Nov 15 03:36:25 fed39.mylab.io systemd[1]: Started rabbitmq-server.service - RabbitMQ broker.
4. Enable RabbitMQ Dashboard (Optional)
You can optionally enable the RabbitMQ Management Web dashboard for easy management:
sudo rabbitmq-plugins enable rabbitmq_management
The Web service should be listening on TCP port 15672
$ sudo ss -tunelp | grep 15672
tcp LISTEN 0 128 0.0.0.0:15672 0.0.0.0:* users:(("beam.smp",pid=9525,fd=71)) uid:111 ino:39934 sk:9 <->
If you have an active Firewalld service, allow ports 5672 and 15672:
sudo firewall-cmd --add-port={5672,15672}/tcp --permanent
sudo firewall-cmd --reload
Access it by opening the Server IP or hostname port 15672.
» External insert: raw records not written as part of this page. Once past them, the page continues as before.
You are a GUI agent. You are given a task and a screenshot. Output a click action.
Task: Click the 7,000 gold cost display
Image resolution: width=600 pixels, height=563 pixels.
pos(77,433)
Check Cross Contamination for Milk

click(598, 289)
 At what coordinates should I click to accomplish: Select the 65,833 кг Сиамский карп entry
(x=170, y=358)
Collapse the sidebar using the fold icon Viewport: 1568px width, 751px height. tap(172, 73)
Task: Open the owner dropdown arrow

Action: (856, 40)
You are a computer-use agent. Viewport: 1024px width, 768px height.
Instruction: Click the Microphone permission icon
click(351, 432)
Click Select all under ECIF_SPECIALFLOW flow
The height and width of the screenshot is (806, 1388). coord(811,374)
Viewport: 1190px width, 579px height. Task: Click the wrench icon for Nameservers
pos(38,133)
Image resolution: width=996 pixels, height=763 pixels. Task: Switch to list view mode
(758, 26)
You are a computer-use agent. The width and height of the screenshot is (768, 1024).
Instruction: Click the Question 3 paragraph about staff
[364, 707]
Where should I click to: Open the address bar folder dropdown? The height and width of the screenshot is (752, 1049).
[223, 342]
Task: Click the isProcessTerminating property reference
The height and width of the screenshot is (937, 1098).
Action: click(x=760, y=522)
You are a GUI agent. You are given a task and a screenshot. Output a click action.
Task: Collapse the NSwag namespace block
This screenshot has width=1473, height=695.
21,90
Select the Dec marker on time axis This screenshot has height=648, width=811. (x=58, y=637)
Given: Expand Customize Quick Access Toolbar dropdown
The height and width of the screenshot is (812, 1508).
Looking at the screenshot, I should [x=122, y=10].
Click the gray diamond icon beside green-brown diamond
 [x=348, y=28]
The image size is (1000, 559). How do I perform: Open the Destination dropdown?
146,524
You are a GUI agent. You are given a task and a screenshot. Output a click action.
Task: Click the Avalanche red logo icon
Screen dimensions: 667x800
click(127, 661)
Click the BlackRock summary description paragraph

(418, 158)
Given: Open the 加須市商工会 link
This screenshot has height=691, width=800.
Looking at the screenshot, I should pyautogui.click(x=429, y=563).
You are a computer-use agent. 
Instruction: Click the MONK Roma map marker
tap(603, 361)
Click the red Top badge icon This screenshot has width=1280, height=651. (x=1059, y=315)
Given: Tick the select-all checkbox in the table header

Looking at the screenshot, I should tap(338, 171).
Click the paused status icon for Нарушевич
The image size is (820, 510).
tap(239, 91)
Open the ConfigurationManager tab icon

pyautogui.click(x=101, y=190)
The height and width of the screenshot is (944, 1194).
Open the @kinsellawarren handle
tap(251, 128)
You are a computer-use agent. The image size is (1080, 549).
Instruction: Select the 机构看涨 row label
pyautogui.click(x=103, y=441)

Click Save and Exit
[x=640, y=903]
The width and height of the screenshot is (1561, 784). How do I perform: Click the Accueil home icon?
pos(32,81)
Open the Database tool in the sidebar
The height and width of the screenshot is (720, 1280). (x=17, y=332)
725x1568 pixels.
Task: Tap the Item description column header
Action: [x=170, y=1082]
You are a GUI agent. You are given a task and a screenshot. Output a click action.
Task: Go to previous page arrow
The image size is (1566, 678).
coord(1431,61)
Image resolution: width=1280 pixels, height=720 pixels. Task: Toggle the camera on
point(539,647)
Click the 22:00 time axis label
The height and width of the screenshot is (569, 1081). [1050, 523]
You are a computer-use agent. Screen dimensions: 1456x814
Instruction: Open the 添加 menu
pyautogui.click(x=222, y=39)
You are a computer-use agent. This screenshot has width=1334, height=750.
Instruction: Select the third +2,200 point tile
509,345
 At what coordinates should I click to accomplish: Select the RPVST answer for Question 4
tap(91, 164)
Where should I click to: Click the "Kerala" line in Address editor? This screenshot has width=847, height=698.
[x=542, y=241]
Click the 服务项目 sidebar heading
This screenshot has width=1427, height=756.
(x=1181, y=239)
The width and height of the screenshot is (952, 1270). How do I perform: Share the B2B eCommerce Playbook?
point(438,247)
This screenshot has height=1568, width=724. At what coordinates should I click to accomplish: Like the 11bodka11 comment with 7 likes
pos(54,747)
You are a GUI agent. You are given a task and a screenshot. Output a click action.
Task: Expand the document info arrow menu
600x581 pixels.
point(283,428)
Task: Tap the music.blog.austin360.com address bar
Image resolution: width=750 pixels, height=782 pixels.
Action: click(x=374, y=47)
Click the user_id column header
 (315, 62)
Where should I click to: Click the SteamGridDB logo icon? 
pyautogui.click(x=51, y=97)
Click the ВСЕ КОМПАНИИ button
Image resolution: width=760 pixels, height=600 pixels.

By default, the guest user exists and can connect only from localhost. You can log in with this user locally with the password “guest”
To be able to login on the network, create an admin user like below:
sudo rabbitmqctl add_user admin StrongPassword
sudo rabbitmqctl set_user_tags admin administrator
Login with this admin username and the password assigned.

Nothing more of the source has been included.